**Records for this task:**
+ + + +
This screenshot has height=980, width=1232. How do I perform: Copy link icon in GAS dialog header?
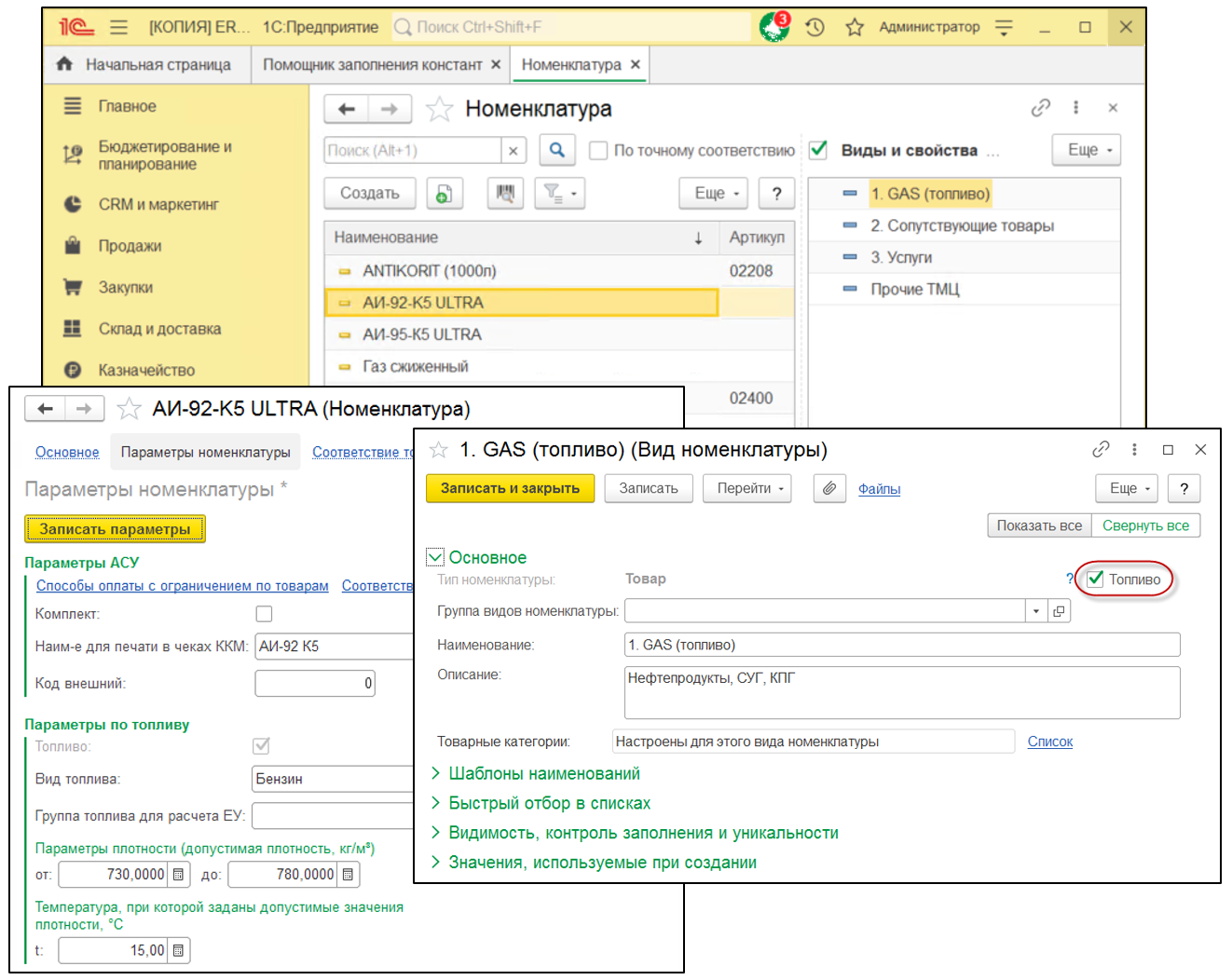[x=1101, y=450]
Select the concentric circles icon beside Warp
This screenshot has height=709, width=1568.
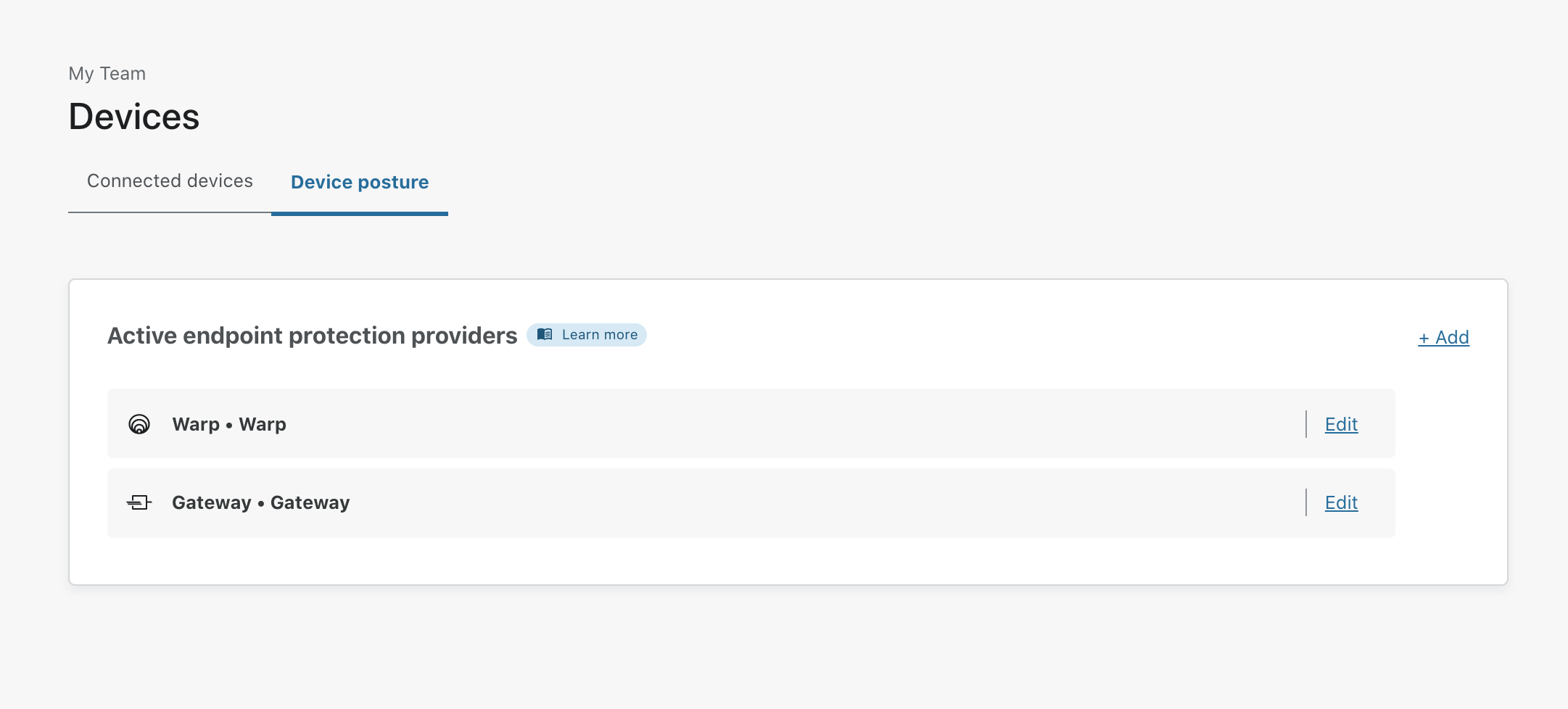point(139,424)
+ + + +
**Exercise goal:** Lay out the text of these rows as a JSON list of strings, one string per line and no strings for blank lines. Leave the pictures out.

**Task answer:**
[
  "This screenshot has height=980, width=1232. How do I perform: Copy link icon in GAS dialog header?",
  "[x=1101, y=450]",
  "Select the concentric circles icon beside Warp",
  "This screenshot has height=709, width=1568.",
  "point(139,424)"
]